鍵は閉めてる筈で、一応は人の家だから家主の許可なく木葉さんには合鍵を渡してはいない。

合鍵を持つ、元同居人の誰かである事は確かだ。

警戒せず、どうせリビングに来るだろうと扉を眺めていた。

そして、開いた扉から現れた人は…。

「黒尾さん…。」

しかも、何故か怒っているような、顔は笑っているけど目が笑っていない表情で。

「りら、お前、最近この家にあんまり居ねぇだろ?
木兎の知り合いンとこ、手伝ってるのは聞いてたが…。流石に帰って来れない時間まではナシだ。
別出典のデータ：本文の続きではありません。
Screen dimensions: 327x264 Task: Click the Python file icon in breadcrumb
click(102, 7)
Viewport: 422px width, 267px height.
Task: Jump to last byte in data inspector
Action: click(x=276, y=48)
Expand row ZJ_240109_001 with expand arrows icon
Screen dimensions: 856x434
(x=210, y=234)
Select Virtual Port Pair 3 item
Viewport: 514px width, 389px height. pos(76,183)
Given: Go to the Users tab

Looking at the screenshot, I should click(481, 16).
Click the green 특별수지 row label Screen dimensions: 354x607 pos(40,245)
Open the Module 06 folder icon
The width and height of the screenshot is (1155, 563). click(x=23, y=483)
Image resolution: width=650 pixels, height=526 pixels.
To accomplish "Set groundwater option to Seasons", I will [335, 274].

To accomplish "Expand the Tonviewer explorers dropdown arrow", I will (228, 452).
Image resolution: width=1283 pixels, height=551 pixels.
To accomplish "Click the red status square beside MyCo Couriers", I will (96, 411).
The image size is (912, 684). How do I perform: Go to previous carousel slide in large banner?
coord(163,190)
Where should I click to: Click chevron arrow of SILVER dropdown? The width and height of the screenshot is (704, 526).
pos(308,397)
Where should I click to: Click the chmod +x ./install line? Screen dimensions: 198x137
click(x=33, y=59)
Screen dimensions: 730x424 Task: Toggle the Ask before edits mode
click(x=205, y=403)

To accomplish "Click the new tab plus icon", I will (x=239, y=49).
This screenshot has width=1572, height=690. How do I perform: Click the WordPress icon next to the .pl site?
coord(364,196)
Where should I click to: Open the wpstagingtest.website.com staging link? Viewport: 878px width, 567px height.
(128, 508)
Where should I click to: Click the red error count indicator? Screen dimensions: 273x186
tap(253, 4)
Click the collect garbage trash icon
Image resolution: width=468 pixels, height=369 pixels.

」

私に近付くなり、説教を始めた。

そういえば、黒尾さんがご飯を食べに来たいって連絡をくれても、木葉さんと2人きりを優先していたから断り続けていて。
1ヶ月以上、連絡すらあまりしていなかった。

多分、心配して、何回か家の様子を見に来ていたんだ。
たまに、テーブル脇の椅子が少し移動していたり、テレビのリモコンがソファーに置きっぱなしにされていた事があったから、間違いない。

わざとらしく家に来た形跡を残されていても、何の反応もしていなかったから、怒っているんだ。

心配しているからこその怒りと分かっているから、不愉快な感じはせず、黙って説教されていた。